Sept. 18, 2013 | 2:16 AM EDT
The Fed Surprises Everyone
- Ben Bernanke has a lot of explaining to do.
The Fed surprised the market with a decision not to cut its bond-buying program at all. It was widely expected that there would be at least minor tapering and now it is going to be interesting to hear Fed chief Ben Bernanke explain this decision.
The bears view will be that the economy is still so poor that the Fed can't even cut back quantitative easing a little, but this market loves the endless cheap money. Nothing else matters, especially economic growth.
Typically, we see some swings on the FOMC news but this surprised the market so much that we are just seeing a straight-up move so far. Again, squeezed bears and underinvested bulls are providing steady underlying support.
It isn't easy to put money to work when it moves like this but I have no interest in trying to fade this sort of strength. The bears will likely try to add pressure on the Bernanke press conference, but there is too much money looking for a place to go for that to work for long.
Sept. 18, 2013 | 10:33 AM EDT
Classic Pre-Fed Action
- Stocks are just drifting around.
We have classic pre-Fed action this morning.

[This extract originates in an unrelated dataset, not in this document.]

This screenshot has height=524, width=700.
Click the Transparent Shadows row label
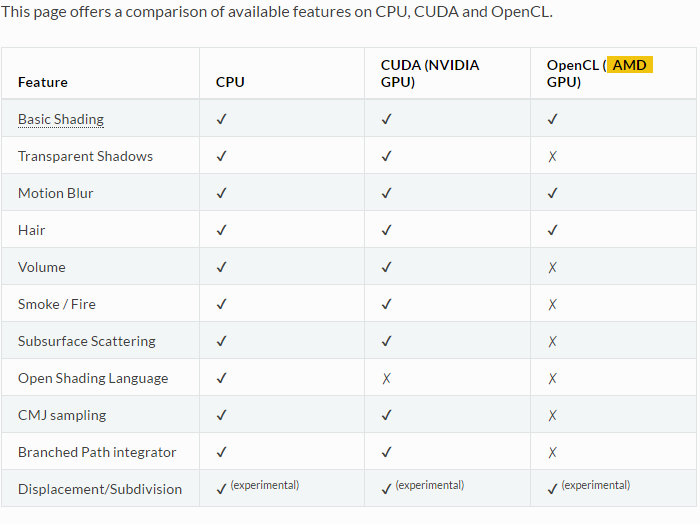click(85, 156)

Generally, you see random, short-term, speculative action in front of the FOMC announcement, and it is a mistake to read anything of significance into it. Stocks are drifting around with a few pockets of action due to traders, but the indices are flat and without strong movement. Breadth is negative with precious metals leading to the downside while biotech and solar energy lead to the upside. Apple (AAPL) is bouncing on a positive review in the Wall Street Journal and that is helping the indices.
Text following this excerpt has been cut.